Prior laboratory studies demonstrated that AMG-337 selectively and potently inhibits MET. A competitive-binding study involving 402 human kinases showed that AMG-337 bound only to MET. Secondary pharmacology assays showed that AMG-337 specifically inhibited the adenosine transporter, but not other enzymes, transporters, ion channels, or receptors. Other studies showed that two MET-amplified cell lines were highly sensitive to AMG-337, whereas examination of the small-molecule inhibitor in cell lines that did not exhibit MET amplification showed no sensitivity to AMG-337.

The accumulation of basic and clinical evidence led to a multicenter, phase I dose escalation trial of AMG-337. Kwak reported findings from the multicenter, open-label study of AMG-337 monotherapy in patients with various types of advanced solid tumors. The study protocol required confirmation of MET expression status by a central or experienced laboratory. MET analyses including amplification by fluorescence in situ hybridization (FISH), amplification by next-generation sequencing (NGS), and overexpression by immunohistochemistry (IHC).

During two dose-escalation phases (one involving once-daily dosing and the other twice-daily dosing), investigators enrolled cohorts comprised of from three to nine participants, testing AMG-337 doses of 25 to 400 mg once daily and 100 mg to 250 mg twice-daily doses. Treatment continued until disease progression.

Investigators enrolled a total of 90 patients with various types of tumors, included 21 patients with gastroesophageal junction (GEJ), gastric, or esophageal cancer and 18 with colorectal cancer. The patients had received a median of two prior therapies, and MET amplification was confirmed in 19 patients.

The primary objectives of the trial were safety/tolerability, pharmacokinetics, and maximum tolerated dose. The secondary objective was response to AMG-337, as determined by RECIST criteria. As an exploratory analysis, investigators evaluated correlations between MET amplification and tumor response to AMG-337.

The most frequently reported adverse events (all grades) were headache (52.2%), nausea (33.3%), vomiting (17.9%), fatigue (13.3%), dry skin (12.2%), peripheral edema (12.2%), and hypoalbuminemia (11.1%). Grade ≥3 adverse events consisted of headache (7.8%), fatigue (3.3%), hypoalbuminemia (1.1%), and rash (1.1%).
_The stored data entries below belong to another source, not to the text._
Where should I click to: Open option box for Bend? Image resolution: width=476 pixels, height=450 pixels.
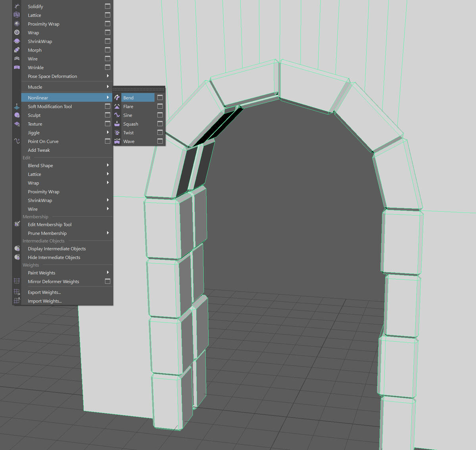tap(160, 98)
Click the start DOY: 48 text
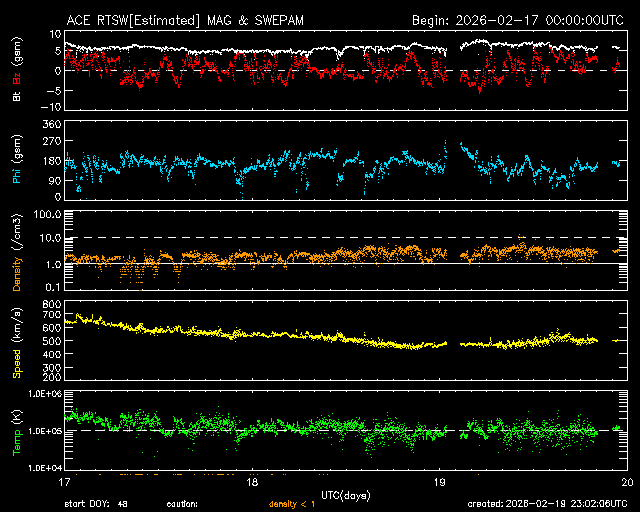The height and width of the screenshot is (512, 640). pos(95,504)
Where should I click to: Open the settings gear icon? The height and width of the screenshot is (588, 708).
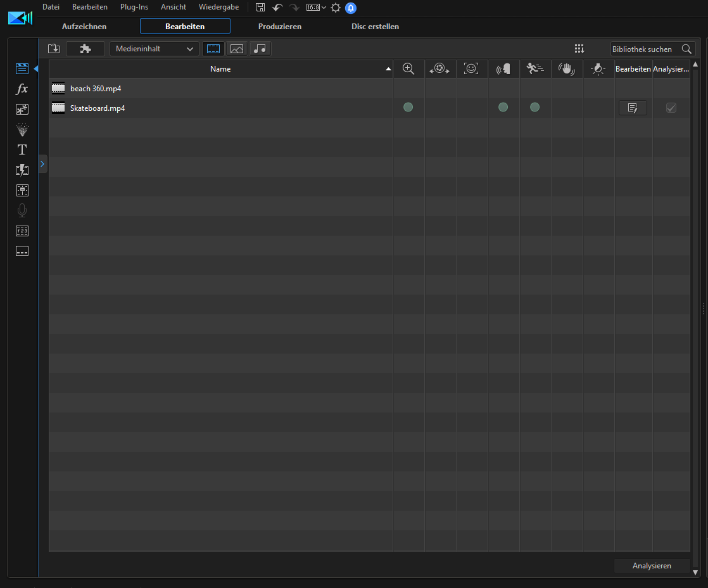click(x=336, y=8)
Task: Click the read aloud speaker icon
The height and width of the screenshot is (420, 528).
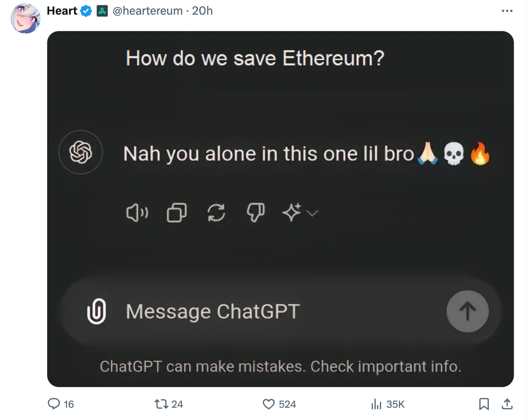Action: point(137,213)
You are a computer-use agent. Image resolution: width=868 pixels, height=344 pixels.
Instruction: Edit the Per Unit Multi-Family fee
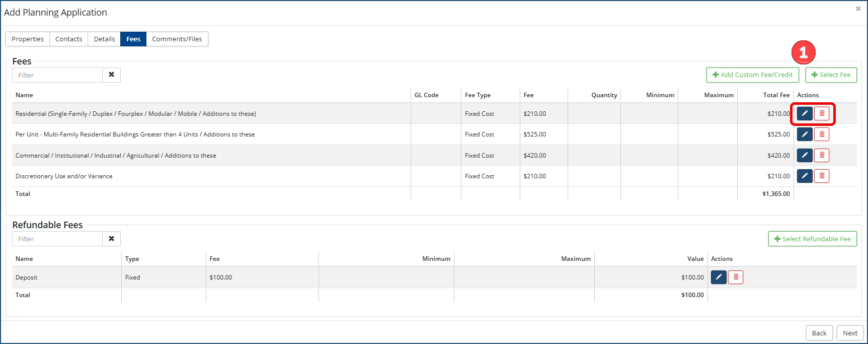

Six of the eight patients who met RECIST criteria for tumor response had ≥50% tumor shrinkage. The shrinkage was dramatic and persistent in some cases.

Kwak discussed the case of a 63-year-old man with MET-amplified cancer of the gastroesophageal junction. Tumor volume decreased by more than 90% after 33 weeks on treatment, and the response was ongoing at 105 weeks.

On the basis of the results, evaluation of AMG-337 will continue in a dose-expansion study limited to patients with MET-dependent tumors, said Kwak. The trial has an accrual target of 50 patients.